• Written request 1:
Answer these questions from the sobriety-anniversary post:
(a) How many years has the author been in recovery?
(b) On what date was Lucy's Way: A Dog, A Drunk, and The Tao published?
(c) When was Third Eye Blind's self-titled debut album released?
• Written request 2: From the sobriety-anniversary post, reproduce the passage starting with "Well, I’m 18." and going on through "started this journey.".

• Selected excerpt:

--

Well, I’m 18.
Feels weird saying it that way, partly because in six months I’ll be 50, and partly because it’s hard to believe it’s been that long since I started this journey.
But it’s really been 18 years since I took off down this winding road of recovery, 18 years since the beginning of the rest of my life started. It’s really not that line-in-the-sand black and white, but today is the date I define as the end of my addiction and beginning of my recovery, my sobriety date.
It’s just one of many reasons this month is special.
April 1st was Lucy’s birthday, and this would have been her 20th birthday. She obviously wouldn’t have lived to 20, but this marks 20 years of her ongoing presence in my life, especially as I also celebrate Lucy’s Way: A Dog, A Drunk, and The Tao turning one year old this month. Published on April 15 last year, I’ll celebrate that milestone with THREE events over the next two weeks.
Scrolling through social media earlier last week, I came across another April milestone, something I’d never noticed until this year, the release of Third Eye Blind’s self-titled debut album 29 years ago on April 8, 1997, which is important to me as it was a masterpiece in chaos that came into my life at the exact right moment.

--

• Dataset excerpt:
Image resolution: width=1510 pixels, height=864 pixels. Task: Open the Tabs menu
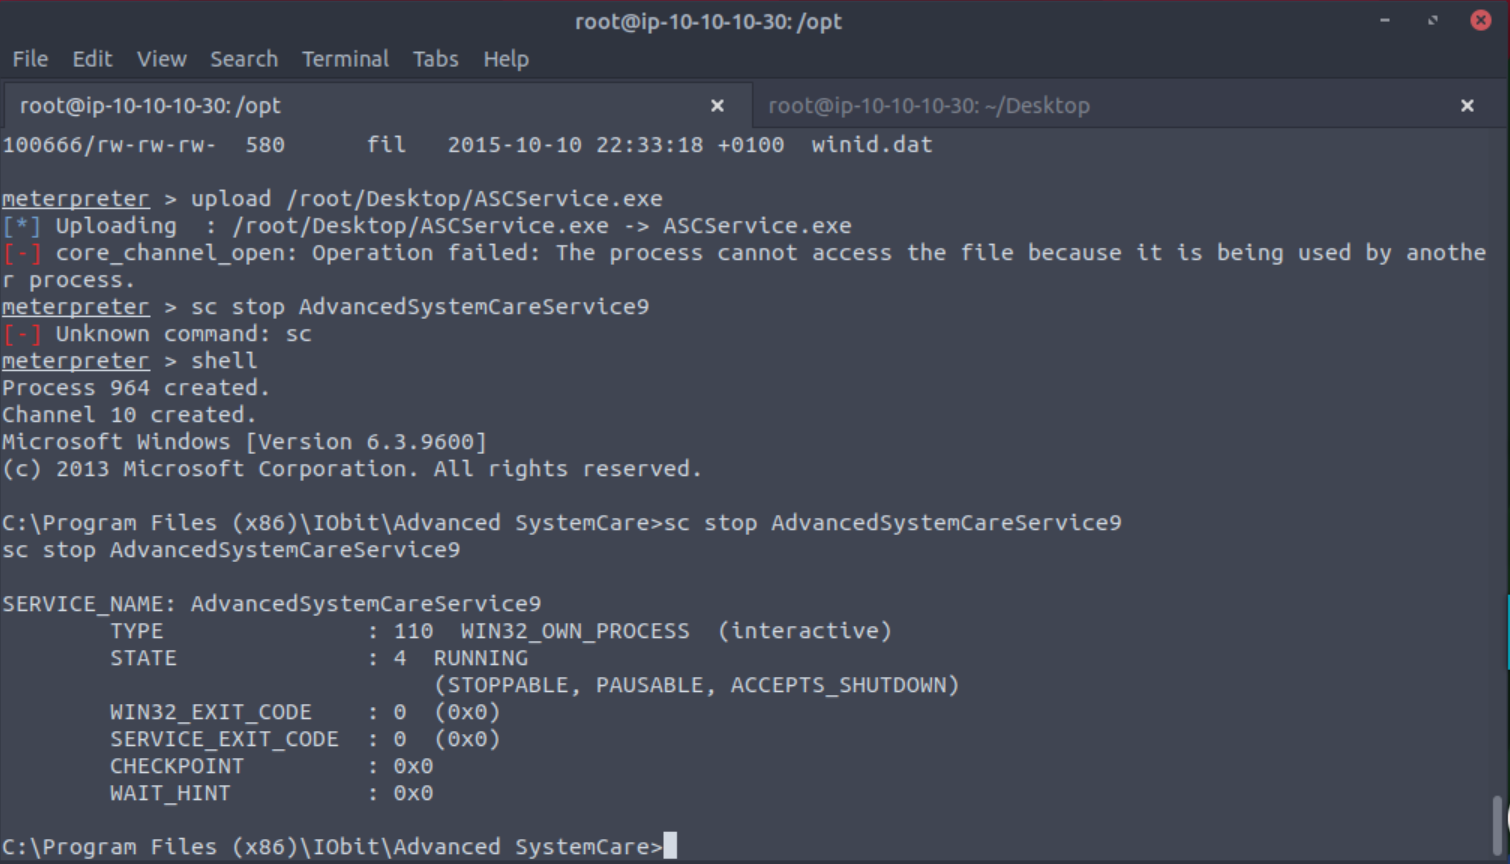tap(435, 59)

--

• Correct result 1:
(a) 18 years
(b) April 15 of the previous year
(c) April 8, 1997

• Correct result 2:
Well, I’m 18.
Feels weird saying it that way, partly because in six months I’ll be 50, and partly because it’s hard to believe it’s been that long since I started this journey.